## Work instruction
Say how many lines of the entries below include "block", giving nothing but that number.

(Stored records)
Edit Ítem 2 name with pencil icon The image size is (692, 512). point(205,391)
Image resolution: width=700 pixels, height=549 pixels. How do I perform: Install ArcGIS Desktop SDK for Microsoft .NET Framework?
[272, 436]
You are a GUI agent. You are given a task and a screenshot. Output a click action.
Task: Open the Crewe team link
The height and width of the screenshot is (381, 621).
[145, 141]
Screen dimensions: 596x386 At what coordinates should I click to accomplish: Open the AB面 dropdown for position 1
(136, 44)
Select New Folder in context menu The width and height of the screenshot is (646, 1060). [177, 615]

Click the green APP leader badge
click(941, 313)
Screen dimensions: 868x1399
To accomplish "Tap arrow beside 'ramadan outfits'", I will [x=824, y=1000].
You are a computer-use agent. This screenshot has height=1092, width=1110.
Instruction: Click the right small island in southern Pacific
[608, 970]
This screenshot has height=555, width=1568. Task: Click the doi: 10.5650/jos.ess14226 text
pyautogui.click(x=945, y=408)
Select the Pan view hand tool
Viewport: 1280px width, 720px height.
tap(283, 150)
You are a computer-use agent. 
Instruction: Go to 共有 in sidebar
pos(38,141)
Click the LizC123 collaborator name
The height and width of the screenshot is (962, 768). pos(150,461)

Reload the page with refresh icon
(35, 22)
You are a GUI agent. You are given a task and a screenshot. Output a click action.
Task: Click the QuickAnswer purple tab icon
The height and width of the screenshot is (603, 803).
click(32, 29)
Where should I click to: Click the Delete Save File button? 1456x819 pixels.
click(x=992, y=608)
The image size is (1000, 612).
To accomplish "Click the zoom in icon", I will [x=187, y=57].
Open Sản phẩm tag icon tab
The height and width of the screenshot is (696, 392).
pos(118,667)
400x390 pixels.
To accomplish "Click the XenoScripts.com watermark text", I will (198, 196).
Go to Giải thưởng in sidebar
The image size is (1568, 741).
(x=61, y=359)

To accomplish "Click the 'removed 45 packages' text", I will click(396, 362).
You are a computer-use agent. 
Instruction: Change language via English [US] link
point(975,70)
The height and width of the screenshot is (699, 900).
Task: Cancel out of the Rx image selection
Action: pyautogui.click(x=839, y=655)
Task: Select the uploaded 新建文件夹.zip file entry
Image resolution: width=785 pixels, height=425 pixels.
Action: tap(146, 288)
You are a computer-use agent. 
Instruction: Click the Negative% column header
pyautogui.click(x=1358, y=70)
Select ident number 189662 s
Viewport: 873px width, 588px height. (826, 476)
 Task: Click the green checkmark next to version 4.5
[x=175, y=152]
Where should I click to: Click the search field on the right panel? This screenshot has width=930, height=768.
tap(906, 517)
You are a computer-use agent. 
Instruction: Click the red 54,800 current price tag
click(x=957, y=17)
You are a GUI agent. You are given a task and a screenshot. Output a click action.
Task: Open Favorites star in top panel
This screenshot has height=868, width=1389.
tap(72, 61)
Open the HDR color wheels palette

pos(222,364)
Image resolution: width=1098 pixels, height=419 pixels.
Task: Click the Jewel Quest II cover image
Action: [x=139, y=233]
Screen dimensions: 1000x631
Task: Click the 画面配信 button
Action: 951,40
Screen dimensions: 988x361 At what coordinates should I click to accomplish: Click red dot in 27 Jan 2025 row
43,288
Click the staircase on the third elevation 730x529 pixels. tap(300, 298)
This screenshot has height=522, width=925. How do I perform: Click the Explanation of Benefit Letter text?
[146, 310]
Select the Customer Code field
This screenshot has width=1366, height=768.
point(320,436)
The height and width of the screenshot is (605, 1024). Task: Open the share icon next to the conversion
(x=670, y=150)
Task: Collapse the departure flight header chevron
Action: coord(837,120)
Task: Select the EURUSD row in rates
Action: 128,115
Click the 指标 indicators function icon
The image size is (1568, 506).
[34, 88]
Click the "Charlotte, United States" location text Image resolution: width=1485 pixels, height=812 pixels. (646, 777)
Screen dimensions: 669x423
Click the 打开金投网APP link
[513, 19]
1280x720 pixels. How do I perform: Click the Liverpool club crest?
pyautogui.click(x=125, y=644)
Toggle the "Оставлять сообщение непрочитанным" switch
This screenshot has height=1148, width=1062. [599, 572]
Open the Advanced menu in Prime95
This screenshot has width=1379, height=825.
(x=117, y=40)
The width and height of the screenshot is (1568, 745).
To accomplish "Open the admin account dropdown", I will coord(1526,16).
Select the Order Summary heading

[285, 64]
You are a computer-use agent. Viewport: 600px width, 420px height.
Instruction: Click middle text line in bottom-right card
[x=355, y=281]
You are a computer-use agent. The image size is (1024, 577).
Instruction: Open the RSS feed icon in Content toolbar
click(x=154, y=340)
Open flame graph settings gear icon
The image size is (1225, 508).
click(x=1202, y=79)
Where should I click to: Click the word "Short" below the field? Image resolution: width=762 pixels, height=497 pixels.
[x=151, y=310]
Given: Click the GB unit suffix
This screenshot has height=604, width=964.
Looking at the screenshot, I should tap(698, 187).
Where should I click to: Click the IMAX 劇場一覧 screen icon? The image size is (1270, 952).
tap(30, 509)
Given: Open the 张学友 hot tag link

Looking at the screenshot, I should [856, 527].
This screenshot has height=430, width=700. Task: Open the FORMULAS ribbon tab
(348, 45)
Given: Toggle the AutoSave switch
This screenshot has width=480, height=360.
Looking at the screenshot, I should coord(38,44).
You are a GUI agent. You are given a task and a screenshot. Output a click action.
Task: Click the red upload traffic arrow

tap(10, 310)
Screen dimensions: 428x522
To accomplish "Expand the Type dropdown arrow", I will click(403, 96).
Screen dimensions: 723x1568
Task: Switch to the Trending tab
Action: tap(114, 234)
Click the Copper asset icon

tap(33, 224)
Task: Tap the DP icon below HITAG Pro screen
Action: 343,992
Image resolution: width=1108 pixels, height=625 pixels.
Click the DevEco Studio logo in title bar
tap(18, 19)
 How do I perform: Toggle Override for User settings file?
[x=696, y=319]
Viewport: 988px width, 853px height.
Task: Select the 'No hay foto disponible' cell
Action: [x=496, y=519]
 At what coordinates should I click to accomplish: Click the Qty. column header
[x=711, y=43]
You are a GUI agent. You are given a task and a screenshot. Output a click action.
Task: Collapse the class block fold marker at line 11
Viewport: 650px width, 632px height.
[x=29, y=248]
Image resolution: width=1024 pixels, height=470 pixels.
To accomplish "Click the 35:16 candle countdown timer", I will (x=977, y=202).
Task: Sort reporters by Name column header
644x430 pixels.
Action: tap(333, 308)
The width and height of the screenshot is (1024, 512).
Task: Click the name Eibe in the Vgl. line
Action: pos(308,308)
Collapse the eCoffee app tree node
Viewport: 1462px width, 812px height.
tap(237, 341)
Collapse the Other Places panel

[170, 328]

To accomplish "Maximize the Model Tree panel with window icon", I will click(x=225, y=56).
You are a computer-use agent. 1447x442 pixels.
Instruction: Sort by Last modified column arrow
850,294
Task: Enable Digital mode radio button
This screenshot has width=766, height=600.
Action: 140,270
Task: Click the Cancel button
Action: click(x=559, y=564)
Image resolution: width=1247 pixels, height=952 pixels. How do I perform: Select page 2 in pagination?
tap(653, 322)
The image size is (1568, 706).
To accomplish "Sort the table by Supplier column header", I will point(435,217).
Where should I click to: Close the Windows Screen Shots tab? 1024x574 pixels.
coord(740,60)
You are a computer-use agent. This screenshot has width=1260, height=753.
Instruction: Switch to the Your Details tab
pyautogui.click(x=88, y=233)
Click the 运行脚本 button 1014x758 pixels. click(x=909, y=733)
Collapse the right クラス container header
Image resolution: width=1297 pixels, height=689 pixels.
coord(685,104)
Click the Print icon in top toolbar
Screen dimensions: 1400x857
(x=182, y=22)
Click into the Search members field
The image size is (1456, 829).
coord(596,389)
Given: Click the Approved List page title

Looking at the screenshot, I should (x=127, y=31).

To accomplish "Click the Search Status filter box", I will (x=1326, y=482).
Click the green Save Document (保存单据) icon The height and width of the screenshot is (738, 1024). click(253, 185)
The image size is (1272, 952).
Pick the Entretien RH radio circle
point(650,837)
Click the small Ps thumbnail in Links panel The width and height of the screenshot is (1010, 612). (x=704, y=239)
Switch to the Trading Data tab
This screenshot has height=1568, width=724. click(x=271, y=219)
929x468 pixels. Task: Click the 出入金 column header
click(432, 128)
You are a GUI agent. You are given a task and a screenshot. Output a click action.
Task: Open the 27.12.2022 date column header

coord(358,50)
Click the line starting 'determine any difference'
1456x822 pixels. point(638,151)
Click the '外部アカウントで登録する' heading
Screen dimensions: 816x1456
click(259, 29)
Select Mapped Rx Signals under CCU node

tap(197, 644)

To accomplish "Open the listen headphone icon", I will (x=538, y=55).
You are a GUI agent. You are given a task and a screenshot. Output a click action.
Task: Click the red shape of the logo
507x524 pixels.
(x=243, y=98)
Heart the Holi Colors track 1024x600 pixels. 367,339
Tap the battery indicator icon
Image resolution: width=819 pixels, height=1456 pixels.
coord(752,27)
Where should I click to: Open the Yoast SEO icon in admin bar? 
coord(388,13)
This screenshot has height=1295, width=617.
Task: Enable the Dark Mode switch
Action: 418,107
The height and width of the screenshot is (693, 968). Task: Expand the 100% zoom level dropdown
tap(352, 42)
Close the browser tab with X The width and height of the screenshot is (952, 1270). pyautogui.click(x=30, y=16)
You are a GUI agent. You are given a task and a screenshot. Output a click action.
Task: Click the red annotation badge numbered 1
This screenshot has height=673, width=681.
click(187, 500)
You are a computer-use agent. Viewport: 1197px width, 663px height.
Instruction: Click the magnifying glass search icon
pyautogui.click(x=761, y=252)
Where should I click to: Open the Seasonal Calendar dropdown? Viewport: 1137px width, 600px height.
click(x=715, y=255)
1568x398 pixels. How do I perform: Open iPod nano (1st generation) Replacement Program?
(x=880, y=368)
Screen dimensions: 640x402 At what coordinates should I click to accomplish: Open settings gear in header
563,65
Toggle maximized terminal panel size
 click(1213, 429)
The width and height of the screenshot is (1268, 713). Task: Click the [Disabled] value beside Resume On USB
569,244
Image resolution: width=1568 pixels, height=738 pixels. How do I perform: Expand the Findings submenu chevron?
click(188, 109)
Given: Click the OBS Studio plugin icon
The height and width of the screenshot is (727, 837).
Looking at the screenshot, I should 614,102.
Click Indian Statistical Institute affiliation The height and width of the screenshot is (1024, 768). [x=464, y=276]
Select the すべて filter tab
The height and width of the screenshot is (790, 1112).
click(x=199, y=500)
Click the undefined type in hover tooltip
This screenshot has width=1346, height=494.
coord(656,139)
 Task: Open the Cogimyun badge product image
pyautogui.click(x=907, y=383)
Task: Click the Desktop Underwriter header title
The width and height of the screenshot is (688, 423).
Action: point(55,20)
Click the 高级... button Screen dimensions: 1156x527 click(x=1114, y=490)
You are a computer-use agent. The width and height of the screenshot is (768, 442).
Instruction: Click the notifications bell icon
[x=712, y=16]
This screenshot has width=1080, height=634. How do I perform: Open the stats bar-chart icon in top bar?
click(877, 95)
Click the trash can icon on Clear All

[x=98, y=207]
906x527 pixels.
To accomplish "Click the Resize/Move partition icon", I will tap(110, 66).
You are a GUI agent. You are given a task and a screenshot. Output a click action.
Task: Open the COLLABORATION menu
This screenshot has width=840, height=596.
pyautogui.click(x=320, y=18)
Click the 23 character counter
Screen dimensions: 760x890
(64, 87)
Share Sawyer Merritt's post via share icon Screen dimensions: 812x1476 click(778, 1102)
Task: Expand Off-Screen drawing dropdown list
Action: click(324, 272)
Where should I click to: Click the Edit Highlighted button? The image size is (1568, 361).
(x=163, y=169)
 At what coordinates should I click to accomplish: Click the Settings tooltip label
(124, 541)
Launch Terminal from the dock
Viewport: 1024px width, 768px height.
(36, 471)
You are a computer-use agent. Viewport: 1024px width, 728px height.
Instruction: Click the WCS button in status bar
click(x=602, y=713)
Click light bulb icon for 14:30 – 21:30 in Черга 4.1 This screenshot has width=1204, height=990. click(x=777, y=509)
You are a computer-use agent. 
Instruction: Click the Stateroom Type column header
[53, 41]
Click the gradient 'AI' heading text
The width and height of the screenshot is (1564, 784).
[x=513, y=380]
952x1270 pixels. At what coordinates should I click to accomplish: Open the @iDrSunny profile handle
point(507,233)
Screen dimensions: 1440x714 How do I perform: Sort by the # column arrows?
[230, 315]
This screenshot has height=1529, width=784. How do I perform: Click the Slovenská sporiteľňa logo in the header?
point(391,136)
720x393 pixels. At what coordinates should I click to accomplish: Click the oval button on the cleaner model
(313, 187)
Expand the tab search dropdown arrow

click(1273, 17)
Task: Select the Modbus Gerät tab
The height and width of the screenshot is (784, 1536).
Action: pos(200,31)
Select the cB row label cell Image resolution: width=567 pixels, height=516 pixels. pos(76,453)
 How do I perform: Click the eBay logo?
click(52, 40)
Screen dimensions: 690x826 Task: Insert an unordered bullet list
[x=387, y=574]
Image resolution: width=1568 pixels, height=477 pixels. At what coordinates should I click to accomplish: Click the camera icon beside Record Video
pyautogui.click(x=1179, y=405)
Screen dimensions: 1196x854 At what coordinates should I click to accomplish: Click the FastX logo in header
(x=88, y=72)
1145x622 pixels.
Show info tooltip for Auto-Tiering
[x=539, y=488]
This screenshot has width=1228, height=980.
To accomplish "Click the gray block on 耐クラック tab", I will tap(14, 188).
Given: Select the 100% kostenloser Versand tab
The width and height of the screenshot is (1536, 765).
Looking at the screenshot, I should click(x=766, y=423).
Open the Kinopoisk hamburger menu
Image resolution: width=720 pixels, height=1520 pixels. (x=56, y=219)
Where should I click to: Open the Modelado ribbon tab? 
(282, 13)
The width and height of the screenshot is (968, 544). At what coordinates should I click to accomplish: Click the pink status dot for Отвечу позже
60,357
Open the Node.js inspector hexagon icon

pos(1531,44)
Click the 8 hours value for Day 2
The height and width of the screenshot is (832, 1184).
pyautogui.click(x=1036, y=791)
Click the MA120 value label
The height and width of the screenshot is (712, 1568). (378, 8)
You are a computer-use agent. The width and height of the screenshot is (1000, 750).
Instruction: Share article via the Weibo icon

## Response to this exercise
2